Milton Hill
Milton Hill Historic District is located on a lofty hill located between Milton Village and Algerene Corner, formerly known as Union Square, the junction of Adams and Centre Streets. The district includes Adams and School Streets, Randolph and Canton Avenues and Brook Road and has panoramic views of the marshes and river in the foreground and the harbor beyond are superb. A road was laid out over Milton Hill in 1654 that connected Braintree (now Quincy) and Roxbury; this road was originally known as the "Country Heigh Waye", now known as Adams Street, was the main road between Boston and the South Shore and Plymouth Colony in the seventeenth and eighteenth centuries. Once the center of town life, the meetinghouse was located on Adams Street until 1728. Also a place of fashionable residence, it was once the summer seats of Royal Governor Thomas Hutchinson, whose estate was known as "Unquety" (now Hutchinson Street) and that of Royal Governor Jonathan Belcher (now Belcher Circle.) In the nineteenth century, the impressive Greek Revival Forbes House was designed by Isaiah Rogers and built in 1833 at the crest of the hill overlooking Boston Harbor. From the mid nineteenth century to the early 1930's, Milton Hill was built up with significant architect designed houses of wealthy Milton and Boston businessmen. Here was born former United States president George H.W. Bush in 1924.

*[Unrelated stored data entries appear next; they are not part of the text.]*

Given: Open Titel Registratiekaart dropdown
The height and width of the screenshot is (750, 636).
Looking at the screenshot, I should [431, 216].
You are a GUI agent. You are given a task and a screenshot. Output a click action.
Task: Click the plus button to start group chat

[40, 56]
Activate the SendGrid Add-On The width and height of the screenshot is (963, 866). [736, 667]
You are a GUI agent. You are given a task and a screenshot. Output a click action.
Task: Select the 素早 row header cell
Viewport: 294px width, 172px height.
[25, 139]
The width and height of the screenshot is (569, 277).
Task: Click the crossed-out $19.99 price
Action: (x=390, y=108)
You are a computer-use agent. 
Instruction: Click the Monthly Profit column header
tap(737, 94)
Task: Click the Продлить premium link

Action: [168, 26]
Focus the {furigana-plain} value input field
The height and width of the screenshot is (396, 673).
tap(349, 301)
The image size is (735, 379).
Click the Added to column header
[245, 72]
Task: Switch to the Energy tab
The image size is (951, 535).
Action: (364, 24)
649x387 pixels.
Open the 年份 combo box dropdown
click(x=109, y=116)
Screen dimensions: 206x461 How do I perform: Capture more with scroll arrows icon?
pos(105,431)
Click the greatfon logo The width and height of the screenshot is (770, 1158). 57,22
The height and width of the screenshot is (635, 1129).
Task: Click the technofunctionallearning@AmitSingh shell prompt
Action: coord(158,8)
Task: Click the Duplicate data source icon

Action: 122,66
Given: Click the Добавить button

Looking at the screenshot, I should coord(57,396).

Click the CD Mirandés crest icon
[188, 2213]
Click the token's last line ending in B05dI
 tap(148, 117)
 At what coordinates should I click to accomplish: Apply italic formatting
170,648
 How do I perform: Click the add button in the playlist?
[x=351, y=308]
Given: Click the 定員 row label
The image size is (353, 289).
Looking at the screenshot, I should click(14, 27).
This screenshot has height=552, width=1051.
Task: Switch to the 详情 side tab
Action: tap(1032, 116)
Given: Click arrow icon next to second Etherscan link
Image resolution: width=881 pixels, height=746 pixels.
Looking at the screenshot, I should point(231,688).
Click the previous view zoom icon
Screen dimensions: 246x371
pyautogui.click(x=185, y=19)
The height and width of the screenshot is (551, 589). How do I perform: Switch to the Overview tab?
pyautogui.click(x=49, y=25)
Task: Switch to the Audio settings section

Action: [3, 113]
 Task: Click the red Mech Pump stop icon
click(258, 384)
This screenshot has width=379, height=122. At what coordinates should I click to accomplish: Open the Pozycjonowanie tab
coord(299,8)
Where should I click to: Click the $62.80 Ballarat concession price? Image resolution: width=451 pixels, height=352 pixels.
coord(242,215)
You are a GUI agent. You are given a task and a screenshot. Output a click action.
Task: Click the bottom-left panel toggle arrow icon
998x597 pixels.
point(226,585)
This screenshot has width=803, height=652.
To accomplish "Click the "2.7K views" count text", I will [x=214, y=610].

An interesting feature on Milton Hill are granite milestones on Adams Street that were set up in 1722 (B.7. 1722), 1723 (B.8. 1723) and in 1734 (8 Miles to B. Town House. The lower way. 1734.) by Royal Governor Belcher.
Notable Houses and Other Aspects:
- Moses Whitney House - 126 Adams Street (1819)
- Samuel Glover House - 144 Adams Street (c.1800)
- Dr. Amos Holbrook House - 203 Adams Street (1801)
- Capt. Robert Bennet Forbes House - 215 Adam Street (Isaiah Rogers, 1833)
- The Gooch-Churchill House - 233 Adams Street (1740)
- Nathan Babcock House - 362 Adams Street (1776)
- Cabot-Robbins-Morton House - Morton Road (1795)
- Seth Whitney House - 30 Canton Avenue (1844)
- Hollis House - 239 Randolph Avenue (c.1831)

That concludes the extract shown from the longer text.